Tasks for this exercise =>
a - In the piece on touch in relationships, what length of kiss does John Gottman suggest?
b - Turn the paragraph of the piece on touch in relationships that begins "Try this experiment and see" into a short list that keeps its main facts.
c - Retype the piece on touch in relationships from "I would love" up to and including "stem the tide.", changing nothing.

Supplied passage =>
● ● ●
There are a number of practices recommended by therapists to improve your relationship, all good. A few include making time to talk with your partner (and truly listening when you do), conveying appreciation and affection, managing conflict well, sharing rituals you both have come to expect and look forward to, supporting each other’s hopes and dreams, and having each other’s backs–loyalty. But one practice that goes unheralded, especially in American culture, is touch.
Sonja Lyubomirsky presents research that backs this idea up in her book The Myths of Happiness. Unfortunately we automatically link the notion of touch with the expectation that it must be sexual in nature. Research says that touch has a far greater impact on us than mere sexual satisfaction. And often incorporating small gestures of touch into our relationships can save mediocre relationships, you know, the ones where you feel you are existing as just roommates.
When we lack touch as infants, the results can be dire, often resulting in severe mental health conditions. Since touch is the newborn’s most developed sense, the healthy development of attachment, trust, and security is key in future intimate relationships for an individual. This has been extensively studied in orphan populations. Astonishingly, Lyubomirsky reports that even baby spiderlings are more likely to explore a new and strange environment if the mother spider has touched them relatively more!
Touch Is The Prescription
Touch is the prescription for a lukewarm relationship. It can rekindle feelings of kindness and remind you of the passion that may have dwindled over time. Even light stroking of your partner can reduce the tension caused by high emotions during conflict. And scientists are able to predict which couples are more likely to stay together or get divorced based on observing gestures and non-verbal communication between them.
Try This Experiment
Try this experiment and see if it rekindles a bit of tenderness with your partner. Over the next three weeks, gradually increase your touch interactions with each other. During the first week, simply brush lightly by your partner, perhaps giving a gentle pat on the behind or back while you are in the kitchen. Week two, make it a point to sit close enough to touch once in awhile. You don’t have to be annoying about it, and it can be across as well as beside one another. And in week three, don’t part without giving each other a kiss. Relationship expert John Gottman suggests a six-second kiss if you want to feel like you’ve been kissed!
I would love to hear from anyone who tries this prescription to see if it lights up your relationship, even a little. If the comfort level for touch is low for either partner, just go slowly; don’t push it. Talk to your partner if necessary about the purpose behind your gestures. And best of luck to you in combatting the very real phenomenon of hedonic adaptation, discussed in last week’s post. This is one more way to stem the tide.
● ● ●
Supplied data =>
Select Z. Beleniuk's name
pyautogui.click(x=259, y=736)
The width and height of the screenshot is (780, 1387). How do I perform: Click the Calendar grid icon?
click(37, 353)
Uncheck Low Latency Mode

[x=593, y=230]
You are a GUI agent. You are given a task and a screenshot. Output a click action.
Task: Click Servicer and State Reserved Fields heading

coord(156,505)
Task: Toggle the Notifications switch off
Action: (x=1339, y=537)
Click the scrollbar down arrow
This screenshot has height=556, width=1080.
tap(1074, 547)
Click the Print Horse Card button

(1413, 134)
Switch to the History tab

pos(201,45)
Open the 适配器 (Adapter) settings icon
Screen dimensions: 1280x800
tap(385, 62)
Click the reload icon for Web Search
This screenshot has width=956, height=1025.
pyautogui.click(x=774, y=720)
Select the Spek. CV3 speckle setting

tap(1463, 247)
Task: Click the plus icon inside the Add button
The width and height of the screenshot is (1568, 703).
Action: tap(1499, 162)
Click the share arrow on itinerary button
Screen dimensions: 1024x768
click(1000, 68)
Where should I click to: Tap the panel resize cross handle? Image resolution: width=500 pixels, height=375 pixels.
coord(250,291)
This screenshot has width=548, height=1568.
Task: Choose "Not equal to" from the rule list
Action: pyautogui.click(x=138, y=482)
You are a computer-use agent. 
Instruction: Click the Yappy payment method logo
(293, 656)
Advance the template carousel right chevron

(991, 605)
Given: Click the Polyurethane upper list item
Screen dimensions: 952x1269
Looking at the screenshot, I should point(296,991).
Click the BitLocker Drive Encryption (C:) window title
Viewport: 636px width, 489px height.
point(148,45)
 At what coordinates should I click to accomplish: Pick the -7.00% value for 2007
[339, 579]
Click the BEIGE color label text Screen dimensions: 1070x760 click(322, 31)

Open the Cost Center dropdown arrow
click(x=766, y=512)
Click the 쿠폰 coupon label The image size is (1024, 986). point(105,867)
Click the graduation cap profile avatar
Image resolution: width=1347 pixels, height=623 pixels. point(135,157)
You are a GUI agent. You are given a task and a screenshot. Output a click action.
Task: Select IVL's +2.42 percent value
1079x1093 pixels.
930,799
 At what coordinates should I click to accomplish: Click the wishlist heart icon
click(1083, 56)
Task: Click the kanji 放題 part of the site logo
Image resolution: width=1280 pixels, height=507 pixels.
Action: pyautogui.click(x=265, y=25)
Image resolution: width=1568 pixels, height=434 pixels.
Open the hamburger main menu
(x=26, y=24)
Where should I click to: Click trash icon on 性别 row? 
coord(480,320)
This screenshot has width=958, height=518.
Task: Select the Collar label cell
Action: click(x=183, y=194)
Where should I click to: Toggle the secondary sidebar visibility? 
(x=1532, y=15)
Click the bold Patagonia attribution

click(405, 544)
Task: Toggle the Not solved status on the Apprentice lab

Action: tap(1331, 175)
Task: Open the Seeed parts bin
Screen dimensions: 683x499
● ● ●
Exercise results =>
a - A six-second kiss.

b -
- Goal: see whether more touch rekindles tenderness with your partner.
- Over three weeks, gradually increase touch interactions.
- Week one: brush lightly by your partner, perhaps with a gentle pat on the behind or back in the kitchen.
- Week two: sit close enough to touch now and then, beside or across from each other, without being annoying.
- Week three: never part without a kiss. John Gottman suggests a six-second kiss.

c -
I would love to hear from anyone who tries this prescription to see if it lights up your relationship, even a little. If the comfort level for touch is low for either partner, just go slowly; don’t push it. Talk to your partner if necessary about the purpose behind your gestures. And best of luck to you in combatting the very real phenomenon of hedonic adaptation, discussed in last week’s post. This is one more way to stem the tide.